Manifestation de soutien à Gisèle Pelicot à Mazan, dans le sud de la France, le 20 décembre 2024. Photo REUTERS/Manon Cruz
Dominique Pelicot, condamné à 20 ans de réclusion en France pour avoir drogué sa femme Gisèle afin de la violer et la livrer à des dizaines d'inconnus, ne fait pas appel, mais un nouveau procès aura pourtant lieu, plusieurs coaccusés contestant eux ce verdict au retentissement international.
Dominique Pelicot, 72 ans, a pris la décision de ne pas frapper d'appel le verdict rendu par la cour criminelle de Vaucluse » (sud-est de la France) le 19 décembre, a expliqué son avocate Béatrice Zavarro, lundi à l'AFP et Franceinfo, au dernier jour possible pour le dépôt d'un appel par la défense.

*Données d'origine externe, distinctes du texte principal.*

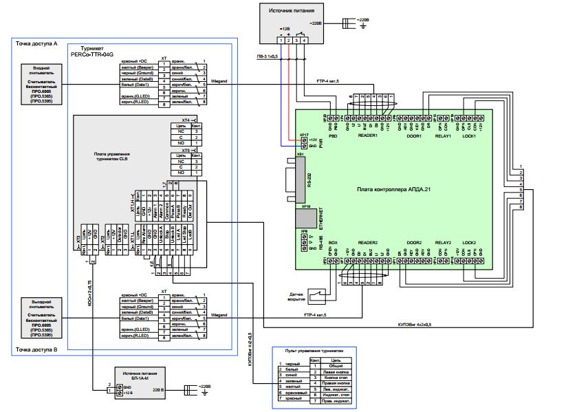This screenshot has height=412, width=577.
Task: Click the tamper sensor switch symbol
Action: [317, 295]
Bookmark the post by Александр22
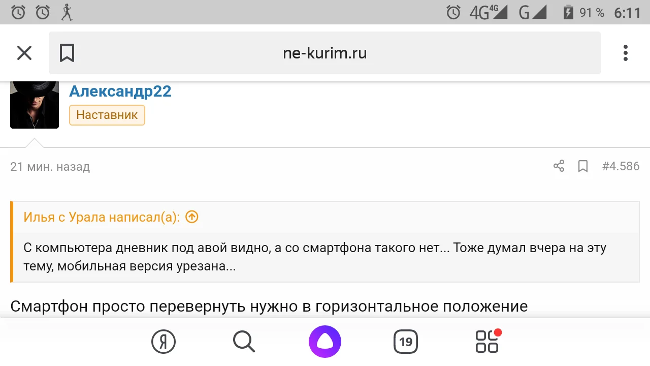The width and height of the screenshot is (650, 366). [x=582, y=166]
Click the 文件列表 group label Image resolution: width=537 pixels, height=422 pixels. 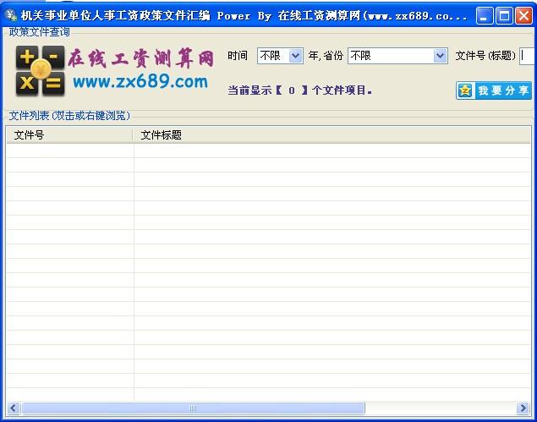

Le verdict avait été couvert par environ 180 médias dont 86 basés hors de France.
Un appel « contraindrait Gisèle à une nouvelle épreuve, à de nouveaux affrontements, ce que Dominique Pelicot refuse », a-t-elle ajouté.
Dans leur arrêt, consulté par l'AFP, les juges avaient souligné que Gisèle Pelicot, était « victime d'avoir été droguée, au mépris de sa santé, (...) et victime d’avoir été abusée sexuellement, souillée et humiliée pendant près de dix années pour alimenter un fantasme, celui de Dominique Pelicot, (…) lequel prenait plaisir à la violer et à la voir être abusée par d'autres hommes, ce qu'il assume ». Les faits se sont produits à Mazan dans le sud-est de la France.
Condamné pour viols aggravés sur sa femme et celle d'un coaccusé, également sous soumission chimique, mais aussi entre autres pour enregistrement d'images à caractère sexuel sur sa fille Caroline et ses deux belles-filles, Dominique Pelicot accepte donc la peine de 20 ans de réclusion - le maximum prévu par la loi française- assortie d'une mesure de sûreté des deux tiers (environ 14 ans) qui lui a été infligée.
Son avocate a estimé que plutôt que « de courir un risque inutile en appel », une éventuelle sanction plus lourde, il valait mieux « se préoccuper de Dominique Pelicot et de son état de santé, de son âge » et éventuellement « essayer d'obtenir de la justice un aménagement de peine ». Un nouveau procès aura cependant lieu, cette fois devant une cour d'assises composée d’un jury populaire, plusieurs des 50 coaccusés ayant eux interjeté appel.
Gisèle Pelicot « n'a pas peur »
Devenue une icône féministe, notamment pour avoir refusé que ce procès hors norme se tienne à huis clos afin que la « honte change de camp » et ne pèse plus sur les épaules des victimes, Gisèle Pelicot, 72 ans également, n'a « pas peur » d'un nouveau procès, en cas d'appel, avait déclaré la semaine dernière l'un de ses avocats, Stéphane Babonneau.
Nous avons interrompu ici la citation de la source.